#### [TE LEZEN FRAGMENT]
:::

Dat hangt in grote mate af van onze strijd tegen het coronavirus. De Hoge Raad van Financiën, het Federaal Planbureau en het Rekenhof hebben gesteld dat het economisch herstel op korte termijn afhankelijk is van de snelheid waarmee we de pandemie onder controle zullen krijgen. Ik denk dat een vroegtijdige euforie misplaatst is en dat we deze zomer nog een aantal grote uitdagingen tegemoet zullen zien, onder meer met betrekking tot de deltavariant en andere varianten.
Het is echter zo dat de vaccinatiestrategie ons tot het best beschermde land van de EU heeft gebombardeerd. Dat is een collectieve inspanning geweest van de burgers, de vrijwilligers, de lokale bestuurders en alle overheden van dit land, zowel de Vlaamse overheid als de federale overheid. We mogen daar bijzonder trots op zijn. Dankzij de federale inspanningen om voldoende vaccins naar ons land te krijgen en de gezamenlijke en zeker ook de Vlaamse inspanning om de vaccins zo goed en zo efficiënt mogelijk te verspreiden, staan we er vandaag beter voor dan een jaar geleden. Daar mogen we met zijn allen, ook de Vlaamse Regering, trots op zijn. Zij die denken dat Vlaanderen dit alleen had kunnen oplossen, herinner ik graag aan de zinloze telefoontjes naar vaccinproducenten vanop het Martelarenplein. Zij die denken dat de Vlaamse onafhankelijkheid de oplossing zou zijn, hebben volgens mij weinig geleerd uit de gezamenlijke strijd in België, in de EU en in de wereld tegen dit virus. Falen in deze strijd kost levens en zal onze economie langdurig schaden. Ons welzijn heeft al vaker van onze welvaart afgehangen. De komende maanden zal onze welvaart vooral opnieuw van ons welzijn afhangen.

:::

#### [Opgeslagen gegevensregels]
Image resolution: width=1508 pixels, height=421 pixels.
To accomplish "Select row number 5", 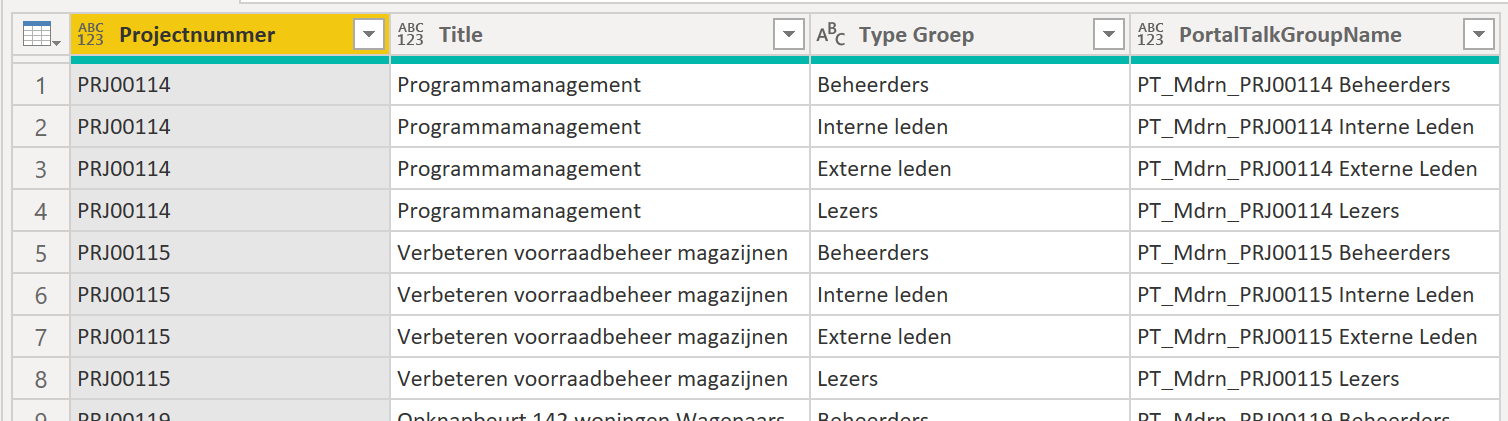I will [41, 253].
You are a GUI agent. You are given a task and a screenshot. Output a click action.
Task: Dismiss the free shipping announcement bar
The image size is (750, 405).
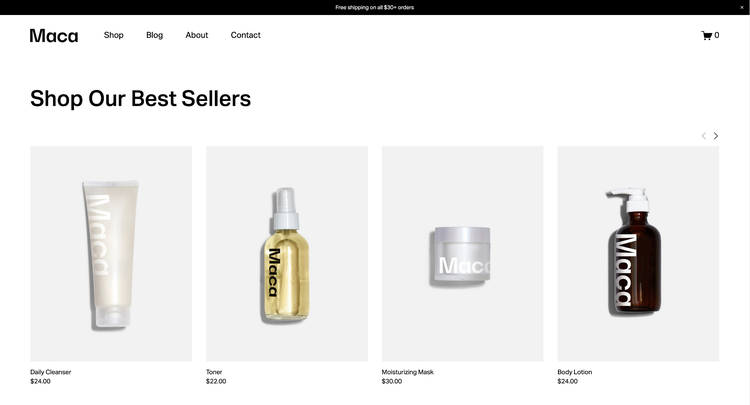tap(742, 7)
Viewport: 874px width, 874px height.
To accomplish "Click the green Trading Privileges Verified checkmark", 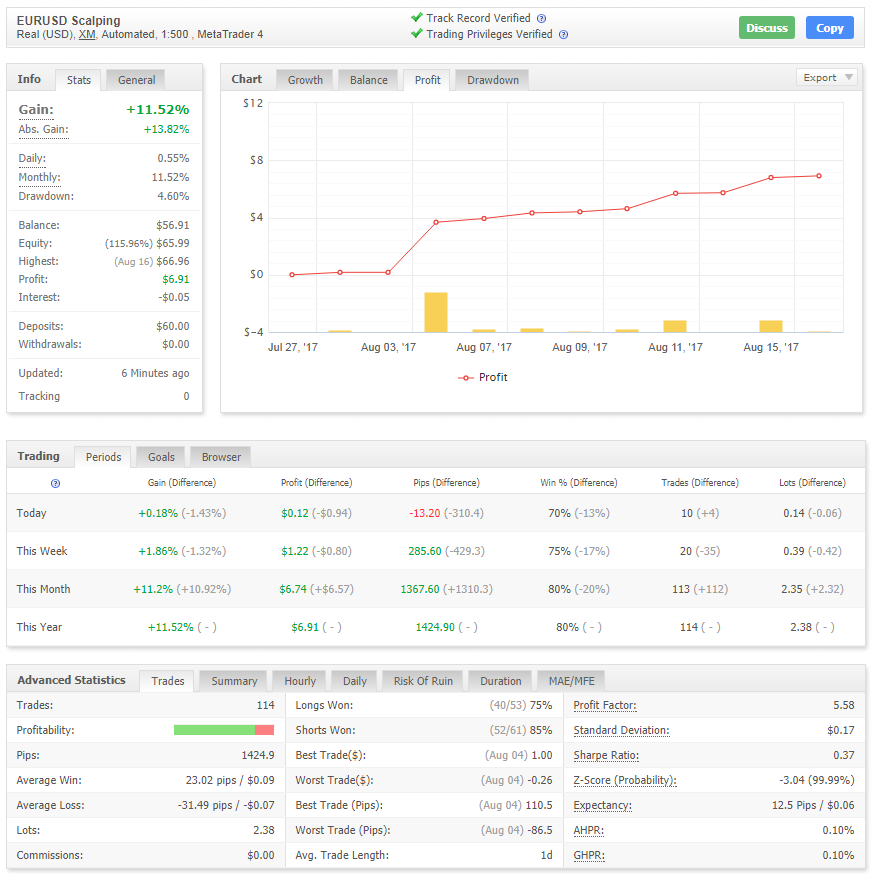I will point(416,33).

:::

#### [WAT WORDT GEVRAAGD]
Schrijf uit het fragment letterlijk het stuk over dat begint bij de woorden "Dat hangt in" en ophoudt na "en andere varianten.". Het materiaal staat los van het fragment en hoort er niet bij.

#### [UITGEVOERDE OPDRACHT]
Dat hangt in grote mate af van onze strijd tegen het coronavirus. De Hoge Raad van Financiën, het Federaal Planbureau en het Rekenhof hebben gesteld dat het economisch herstel op korte termijn afhankelijk is van de snelheid waarmee we de pandemie onder controle zullen krijgen. Ik denk dat een vroegtijdige euforie misplaatst is en dat we deze zomer nog een aantal grote uitdagingen tegemoet zullen zien, onder meer met betrekking tot de deltavariant en andere varianten.